Full disclosure: I received an advance copy of this book from NetGalley in exchange for an unbiased review.
Wallace Webster is a 50-something retiree (although not of his own choosing), a former architect and graphic artist living in Kemah, Texas, in a condo development called Forgetful Bay. Living alone after his divorce, Wallace's quirky college-aged daughter visits periodically, and he also has a somewhat complicated relationship with Jilly, a younger former coworker. He's not quite sure how he feels about Jilly—it's more than friendship but given their age difference, he doesn't know where her interests lie, and they tend to banter quite a bit without ever really addressing the issue.
Strange things seem to be happening in Forgetful Bay. Wallace's next door neighbor dies in a car accident, and then shortly thereafter, another resident, Chantal White, gets doused with blue paint in a mysterious attack. Then a woman is found dancing in the driveway of the condo association president. As the neighborhood starts to wonder whether these events are connected, Wallace begins a strange affair with Chantal, and learns she is a far more complicated woman than he first imagined, with a checkered past.
As further incidents happen in the neighborhood, Wallace starts to reflect on his past, his relationships, and what his future holds, particularly as his ex-wife resurfaces as well. He starts to wonder whether he should try to pursue a relationship with Jilly, or if watching the relationships disintegrating around him means he shouldn't risk trying again.
"If you ask me, there are many things to love in this world, and if you don't love something, your life's probably not worth the napkin it's printed on."

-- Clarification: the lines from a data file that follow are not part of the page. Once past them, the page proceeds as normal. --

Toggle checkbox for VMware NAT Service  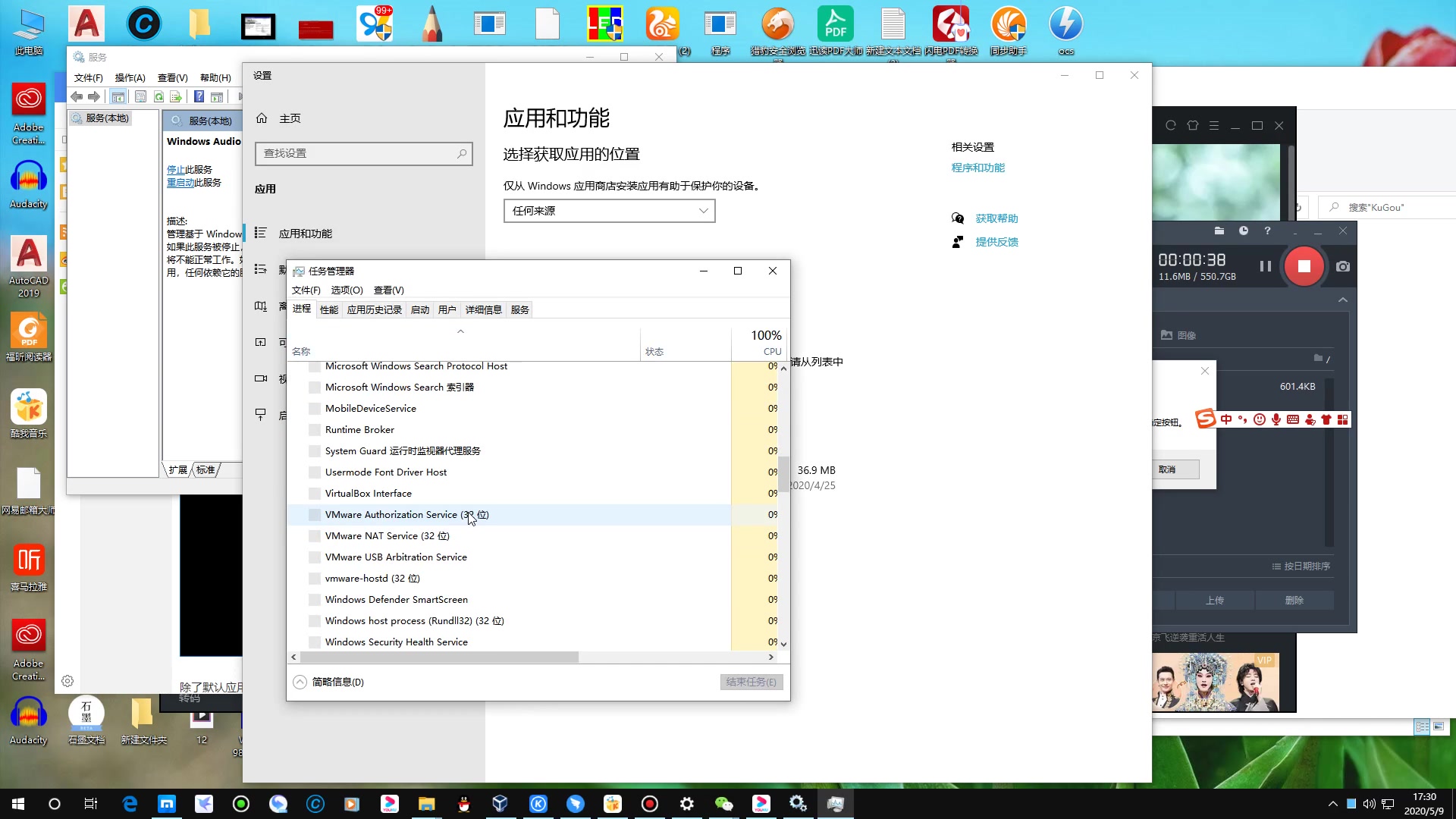pyautogui.click(x=315, y=535)
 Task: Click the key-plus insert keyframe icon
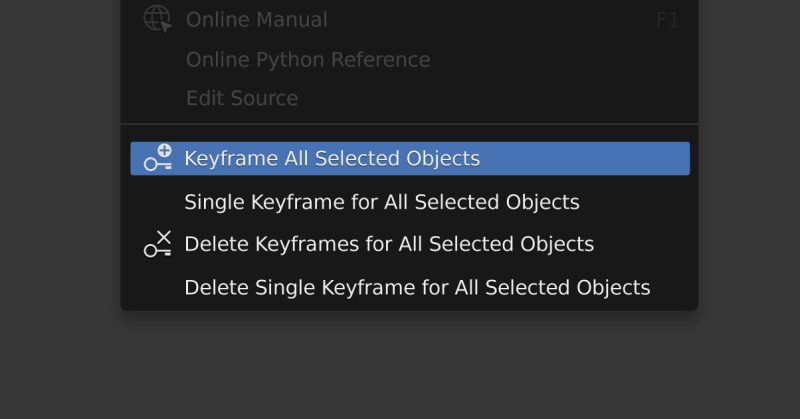[158, 158]
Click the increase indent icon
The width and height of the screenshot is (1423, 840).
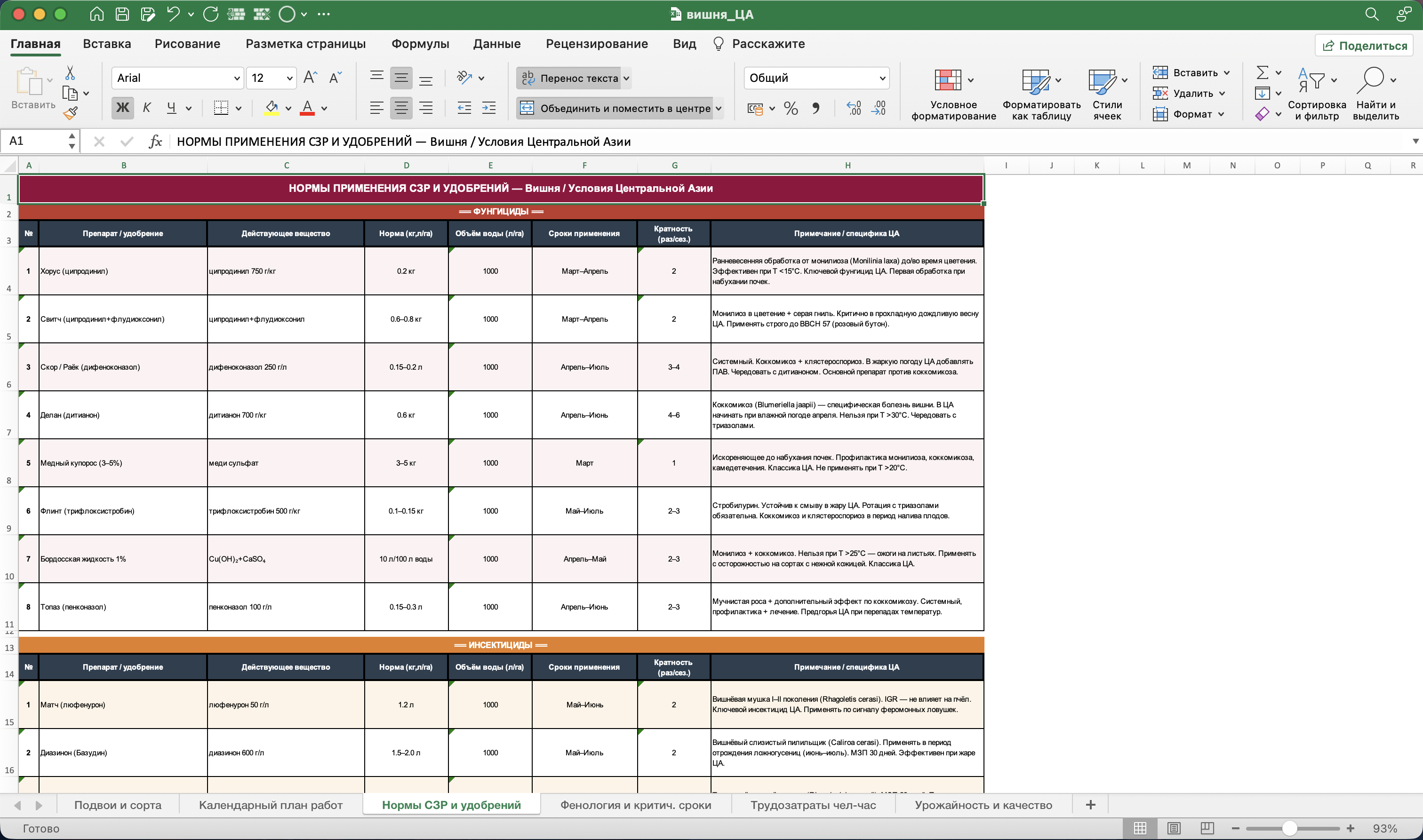click(x=489, y=108)
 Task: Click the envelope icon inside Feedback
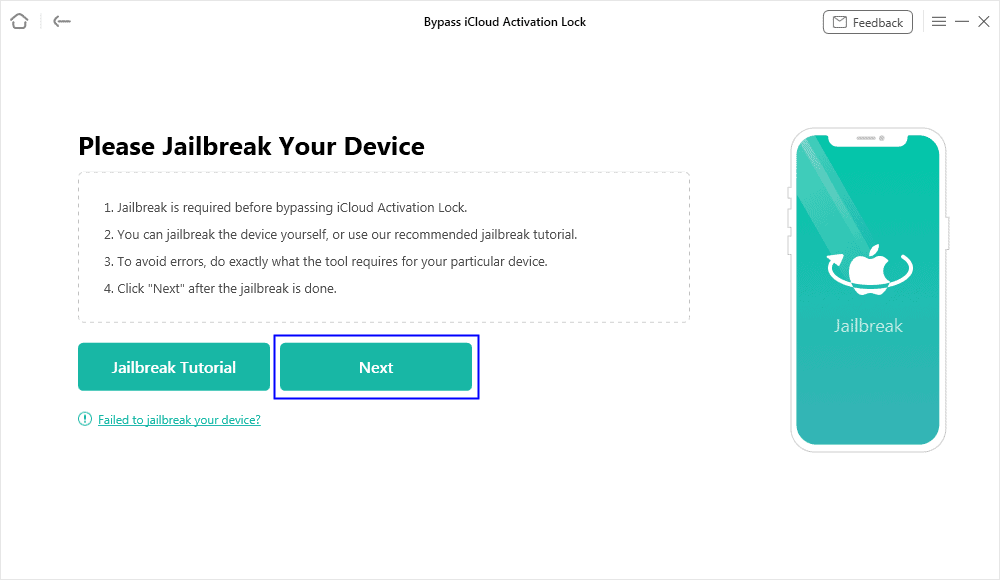pos(840,22)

Wallace also finds himself more involved in the investigation of the events occurring in his neighborhood, by virtue of a conversation he had with the disgraced former president of the condo association, and at the behest of a quirky police investigator. Is there a link between all the incidents, or are they all just a series of coincidences?
I've never read anything that Frederick Barthelme has written before, but it's easy to see why he's a well-regarded author. I liked the layered complexity he gave his characters, and felt that much of the dialogue, while a little too clever at times, was fun to read. My main criticism of There Must Be Some Mistake was that I didn't know what this book wanted to be—a meditation on a life lived and what's left to live, a quirky not-quite-murder mystery, or simply an introspective character study. The chapters were fairly brief and didn't quite flow one into another; they were more like vignettes of Wallace's life and what was going on around him.
This was an interesting, quirky read, kind of a lighter version of Richard Ford's Frank Bascombe trilogy. I just wish Barthelme gave us a little more weight and introspection, and a little less quirk.
This novel grew on me. The narrator came across like a person I've also known, but heretofore never suspected of having an inner life, in part because you get the impression that at times he doesn't suspect he has one himself.
Most murder mysteries are like cartoon hands: the only way to make the art look "natural" is to amputate a finger. (e.g. The joke is that people in Miss Marple's village are murdered at an alarming rate. Now that I am friends with an octogenarian crowd, it strikes me that rather too few of her acquaintances meet a shocking end. People she has known for years should be disappearing once or twice per chapter of things like hip fractures and unexpected skin lesions. )
This book is what I imagine a village mystery would look like with the hand left intact.
In that respect, the book is similar in theme, though not at all similar in tone or style, to "Welcome to Nightvale." There is a comfort level with the inherent discomfiting moments of life; or rather, there it is not a comfort level at all, maybe even some cowardice, but the recognition of the discomfort is somehow comforting to the reader. And it is all done with a sense of humor, which always helps.
This was a quick, quirky read but I'm questioning the quality.
Barthelme is an older gentleman, as is the main character, Wallace. I think there was too much of the author portraying a life HE would like (and perhaps he does, I don't know.) Lots and lots of women yet he has his space for sleeping all day and roaming about at night without much to do except surf the net on his preferred Mac. Near the end is the worse proposal (of marriage? of moving in together? Just hanging out?) I've ever heard.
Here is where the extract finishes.